To obtain a written statement from an applicant or client that the household:

  • has not previously received benefits that month; or
  • had some food destroyed that was purchased with SNAP benefits.

To provide a record of a person's statement for use if HHSC discovers perjury or an intentional program violation.


When to Prepare

Complete Form H1855 before:

  • replacing food purchased with SNAP benefits that were reported destroyed; or
  • issuing priority benefits when TIERS is unavailable.

Number of Copies

Prepare an original and one copy.


File the agency copy in the case record. Give the client copy to the person.

Detailed Instructions

Staff complete Form H1855 according to information supplied by the household.

Ensure that the person reads the form and understands what they are signing.

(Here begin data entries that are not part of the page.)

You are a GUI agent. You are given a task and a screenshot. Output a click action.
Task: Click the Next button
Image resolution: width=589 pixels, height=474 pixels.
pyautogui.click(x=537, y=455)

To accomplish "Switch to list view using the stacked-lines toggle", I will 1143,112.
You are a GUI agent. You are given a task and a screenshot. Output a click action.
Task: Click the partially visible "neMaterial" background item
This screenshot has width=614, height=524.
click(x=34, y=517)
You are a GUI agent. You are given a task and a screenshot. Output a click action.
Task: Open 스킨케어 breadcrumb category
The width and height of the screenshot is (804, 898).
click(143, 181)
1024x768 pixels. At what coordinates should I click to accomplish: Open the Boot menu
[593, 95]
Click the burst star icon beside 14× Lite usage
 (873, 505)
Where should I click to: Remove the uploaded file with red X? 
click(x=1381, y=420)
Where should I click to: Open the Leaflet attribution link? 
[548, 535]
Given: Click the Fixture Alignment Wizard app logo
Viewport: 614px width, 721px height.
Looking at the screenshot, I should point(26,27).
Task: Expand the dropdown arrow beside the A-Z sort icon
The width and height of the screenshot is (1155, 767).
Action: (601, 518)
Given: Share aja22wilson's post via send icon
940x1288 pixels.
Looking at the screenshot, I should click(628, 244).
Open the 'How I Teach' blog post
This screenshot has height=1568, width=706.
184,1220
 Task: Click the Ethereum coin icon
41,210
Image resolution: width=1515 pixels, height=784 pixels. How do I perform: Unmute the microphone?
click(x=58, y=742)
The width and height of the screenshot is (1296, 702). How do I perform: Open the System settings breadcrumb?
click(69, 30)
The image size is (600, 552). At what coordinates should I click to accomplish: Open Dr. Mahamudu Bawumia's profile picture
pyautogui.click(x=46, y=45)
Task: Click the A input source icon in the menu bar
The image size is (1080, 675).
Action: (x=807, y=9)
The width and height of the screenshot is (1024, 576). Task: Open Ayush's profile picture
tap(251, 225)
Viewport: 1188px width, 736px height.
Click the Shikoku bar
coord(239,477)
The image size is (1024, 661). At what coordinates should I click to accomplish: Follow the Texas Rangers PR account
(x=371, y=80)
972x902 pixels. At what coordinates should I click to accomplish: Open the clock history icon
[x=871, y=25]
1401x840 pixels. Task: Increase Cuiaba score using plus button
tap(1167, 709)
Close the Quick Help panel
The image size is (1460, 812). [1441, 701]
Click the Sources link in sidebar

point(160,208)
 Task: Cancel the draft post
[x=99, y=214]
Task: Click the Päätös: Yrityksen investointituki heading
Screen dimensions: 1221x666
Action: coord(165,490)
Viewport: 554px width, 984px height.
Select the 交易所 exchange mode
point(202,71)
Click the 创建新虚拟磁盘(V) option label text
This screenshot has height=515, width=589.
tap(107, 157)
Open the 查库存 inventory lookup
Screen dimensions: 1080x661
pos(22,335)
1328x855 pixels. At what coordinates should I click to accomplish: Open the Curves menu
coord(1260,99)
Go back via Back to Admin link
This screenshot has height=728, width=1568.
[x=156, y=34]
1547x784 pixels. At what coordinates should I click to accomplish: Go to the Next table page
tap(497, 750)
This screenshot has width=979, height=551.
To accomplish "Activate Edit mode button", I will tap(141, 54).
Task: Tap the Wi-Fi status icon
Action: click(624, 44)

The head of the household, spouse, or responsible household member must sign Form H1855 in ink in the presence of the witnessing worker.

Exception: If the person is unable to come to the office to complete Form H1855, staff must:

  • schedule a home visit;
  • allow the authorized representative (AR) to take the form to the person and return it to the office; or
  • mail the form to the person with a postage paid return envelope.

Note: Mail Form H1855 only if the person:

  • is aged, handicapped, or lives more than 30 miles from the office; and
  • cannot appoint an AR to bring the form to the office.

Allow the AR to sign Form H1855 only if:

  • the applicant is interviewed by phone; or
  • the AR completes the interview for the applicant.

Certifying Office — Enter the name of the certifying office to which the case is assigned.
Case Name — Enter the name of the head of the household as listed in the case record.

Case No. — Enter the households SNAP case number.

Current Address — Enter the household's current mailing address.

Complete the following when replacing benefits:

Date Reported — Enter the date the client requested the replacement.

Date Received — Enter the date the local office received the signed form.

Old Address — Enter the client's old address, if different from the current address.

Benefit Month and Year and Allotment Amount — The month and year for which the benefit was issued and the amount of the allotment.

Original Issuance No. and Original Issue Date — If applicable, the serial number and issue date of the issuance used to purchase food reported as destroyed.

Ensure that the month shown in the identifying information at the top of the form and the month shown in the lower section are the same when providing replacement benefits.